SOURCE INFORMATION START

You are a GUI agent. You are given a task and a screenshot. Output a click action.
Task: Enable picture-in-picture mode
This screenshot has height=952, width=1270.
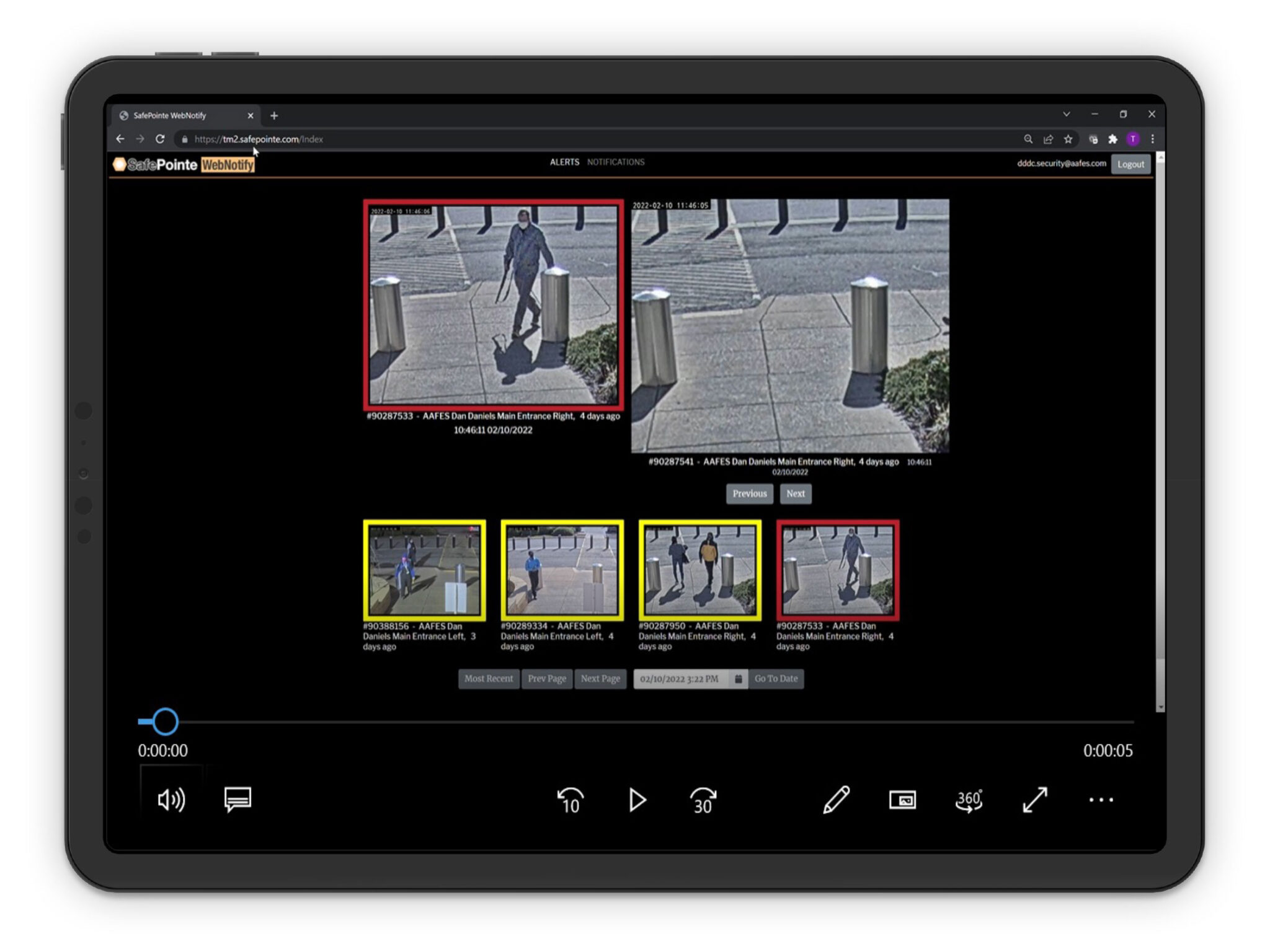pyautogui.click(x=902, y=800)
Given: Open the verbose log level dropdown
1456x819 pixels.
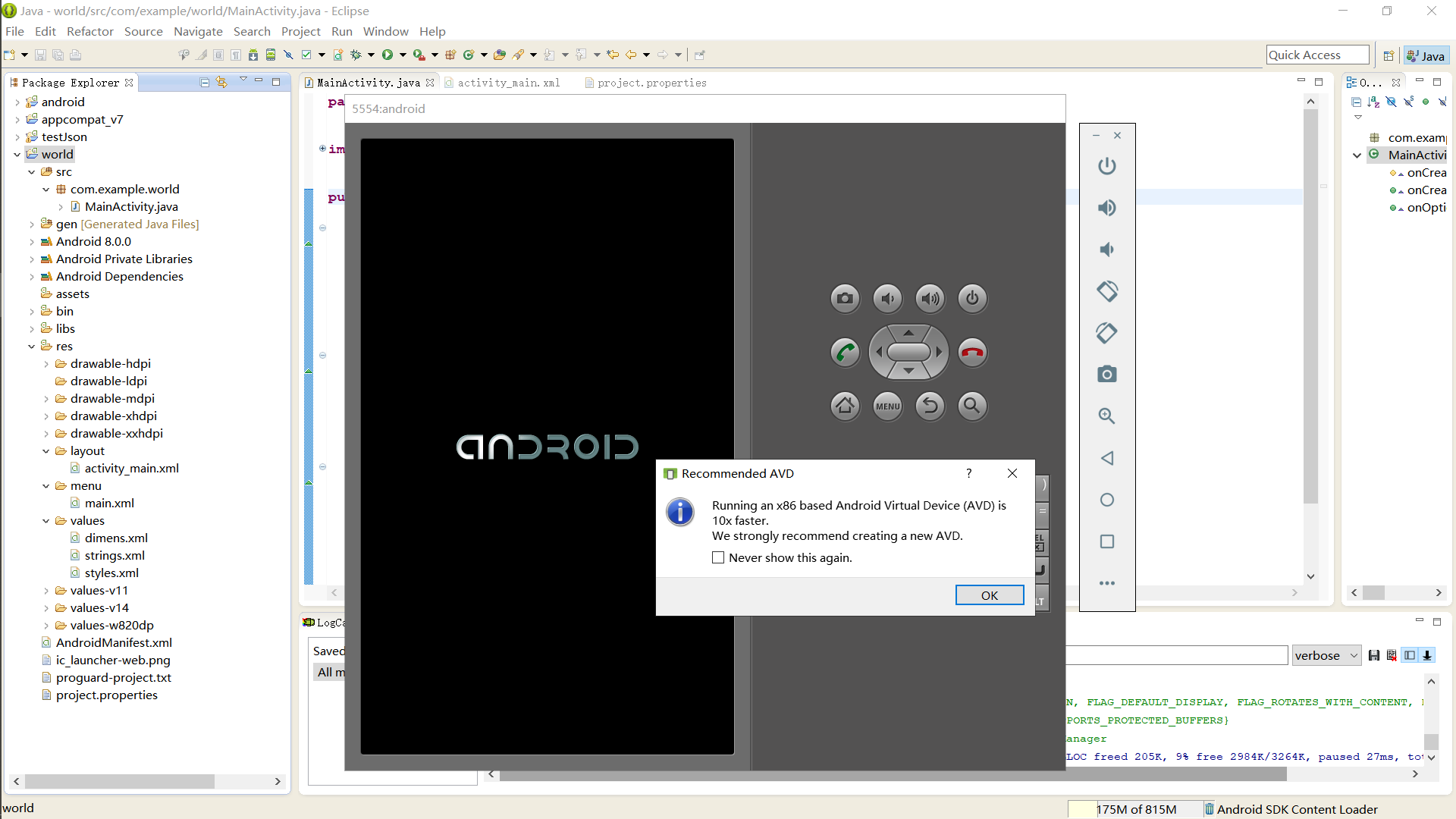Looking at the screenshot, I should pos(1326,656).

SOURCE INFORMATION END

• **EXERCISE PROMPT**
All of the records above are to be written out exactly, minus their images.

• **RESULT OF THE TASK**
You are a GUI agent. You are given a task and a screenshot. Output a click action.
Task: Enable picture-in-picture mode
This screenshot has height=952, width=1270.
pyautogui.click(x=902, y=800)
Given: Open the verbose log level dropdown
1456x819 pixels.
Looking at the screenshot, I should pos(1326,656).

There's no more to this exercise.